**Work item:**
Your copy should match the entries exactly, except that it holds no pictures.

[Stored entries]
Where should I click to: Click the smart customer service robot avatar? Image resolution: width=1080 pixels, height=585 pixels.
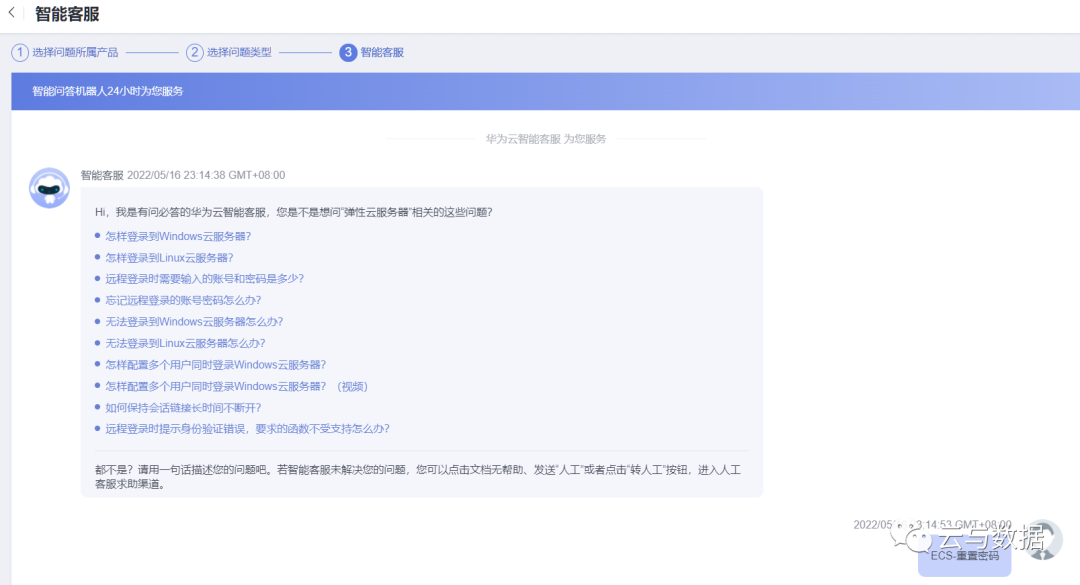(x=49, y=188)
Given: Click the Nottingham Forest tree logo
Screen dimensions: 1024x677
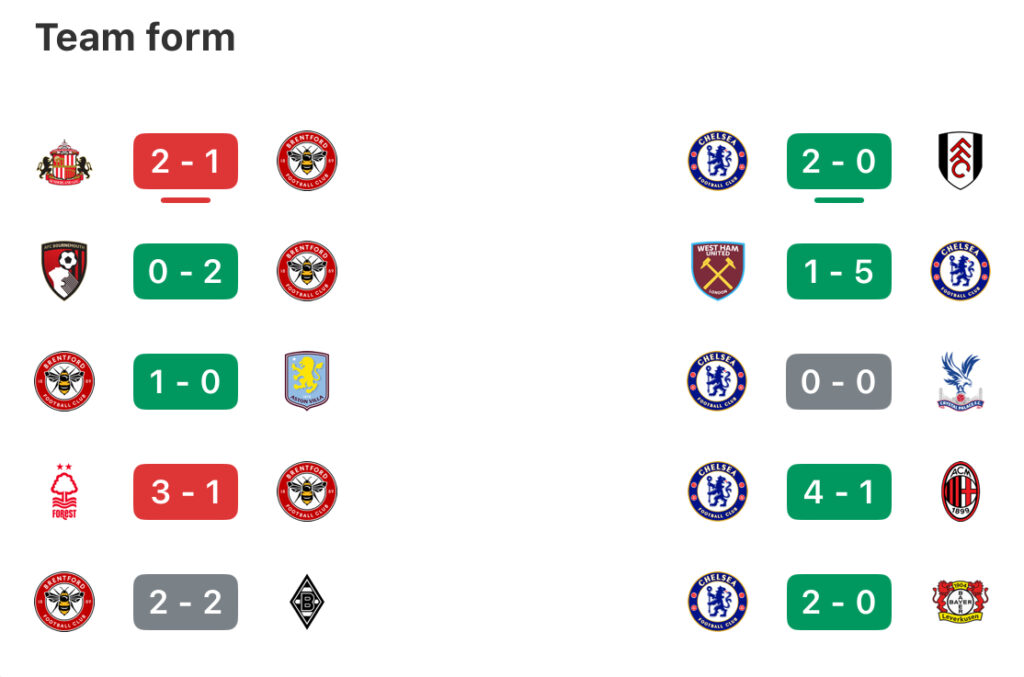Looking at the screenshot, I should point(64,492).
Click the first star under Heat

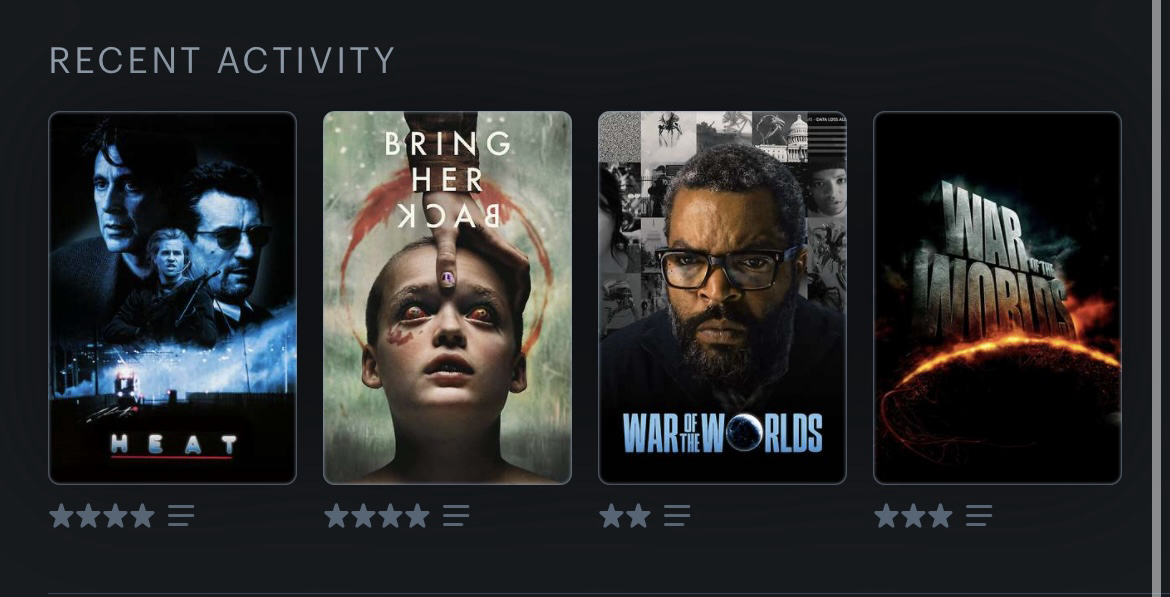coord(62,516)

**Answer section:**
Where should I click to: Click the smart customer service robot avatar? Image resolution: width=1080 pixels, height=585 pixels.
(x=49, y=188)
Given: Click the Nottingham Forest tree logo
Screen dimensions: 1024x677
Looking at the screenshot, I should point(64,492).
Click the first star under Heat

coord(62,516)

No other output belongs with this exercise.